More than 5,000 people have visited a special exhibition of a 500-year-old Hans Holbein painting at the Shetland Museum.
Curator Ian Tait said the National Gallery loan of the painting A Lady with a Squirrel and a Starling has been one of the most successful exhibits the museum has ever had.
Holbein, who was born in Augsburg, Germany, at the end of the 15th century, is perhaps best known for his portraits of Henry VIII and the nobility of the Tudor court.
Mr Tait said that over the year exhibitions focusing on “history greater than Shetland” had attracted the highest visitor numbers, such as the shows on dinosaurs and ancient Egypt.
He added that with the help of an ambitious learning programme it had been possible to engage with audiences that would normally not be expected to enjoy a visit to the museum.
Mr Tait said: “Through the learning programme we not only managed to enthuse primary bairns, but the most notable thing for us was that we have been able to connect with demographically unlikely audiences like teenage boys.

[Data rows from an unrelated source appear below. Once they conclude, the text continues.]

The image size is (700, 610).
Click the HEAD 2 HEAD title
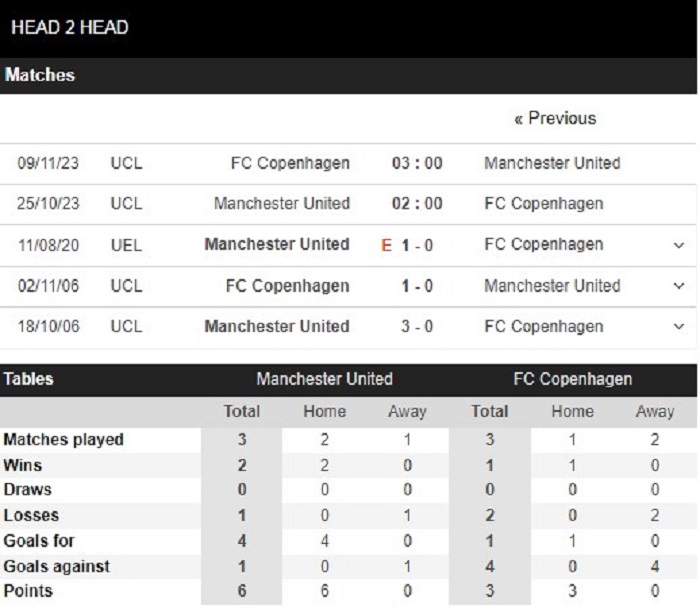click(x=70, y=27)
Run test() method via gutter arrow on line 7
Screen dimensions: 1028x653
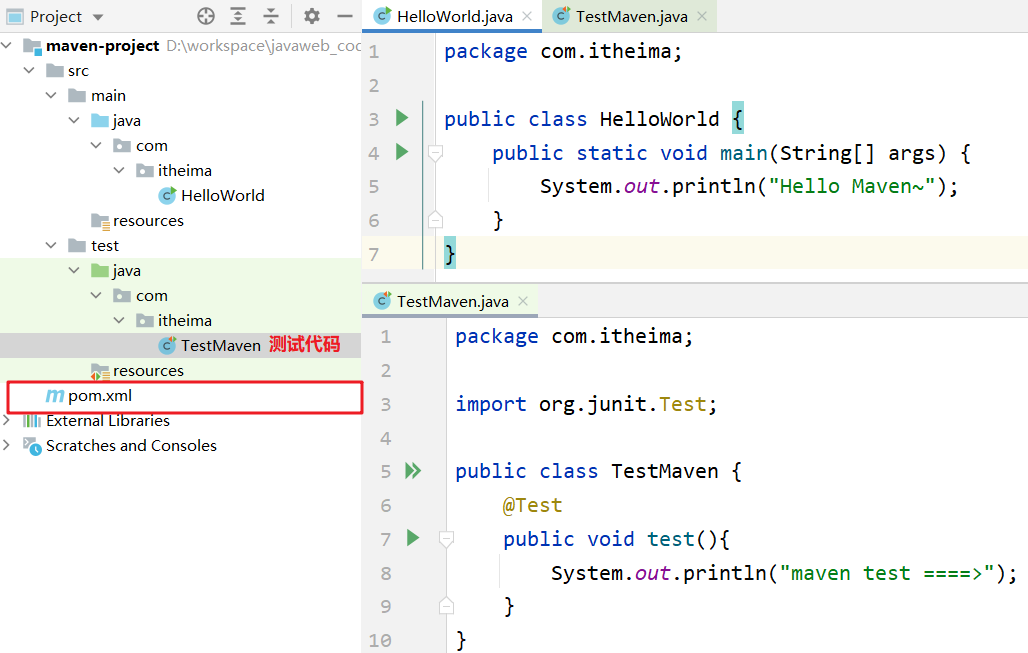point(413,538)
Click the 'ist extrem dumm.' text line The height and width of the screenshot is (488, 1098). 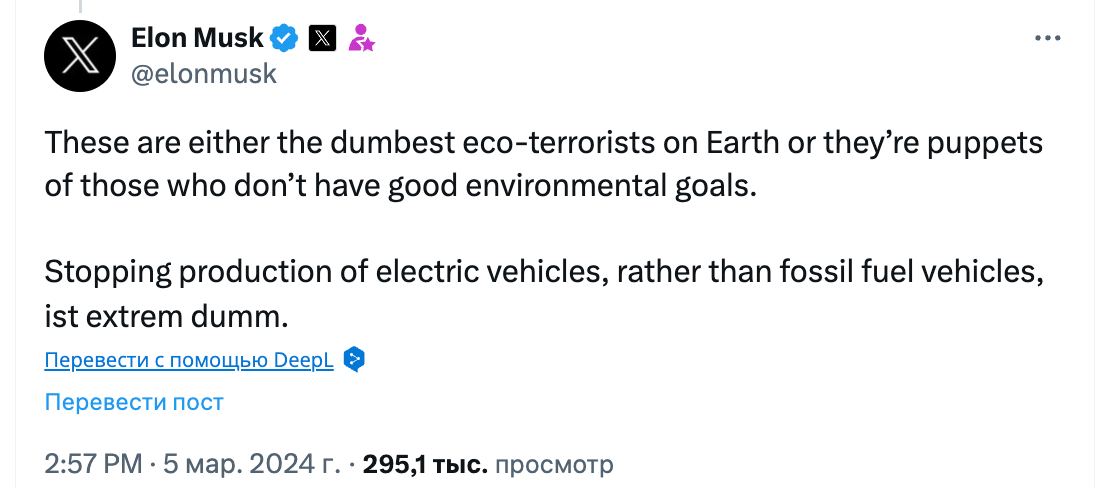coord(166,317)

“Teenage boys are, of course, famous for not wanting to engage in such hoity-toity fair as medieval art, but they have been very enthused by it.
“They were absolutely flabbergasted by the fact that a) the paining was the real thing, because, I suppose, nowadays in the era of electronic gadgetry a picture is precisely that, so they couldn’t believe it was the real thing, and b) the fact that it was 500 year old, an impact that was not lost on them at all.
“They were absolutely spellbound by it, and I am delighted by that.”
A Lady with a Squirrel and a Starling by Hans Holbein the Younger is open until July 15 and entrance is free.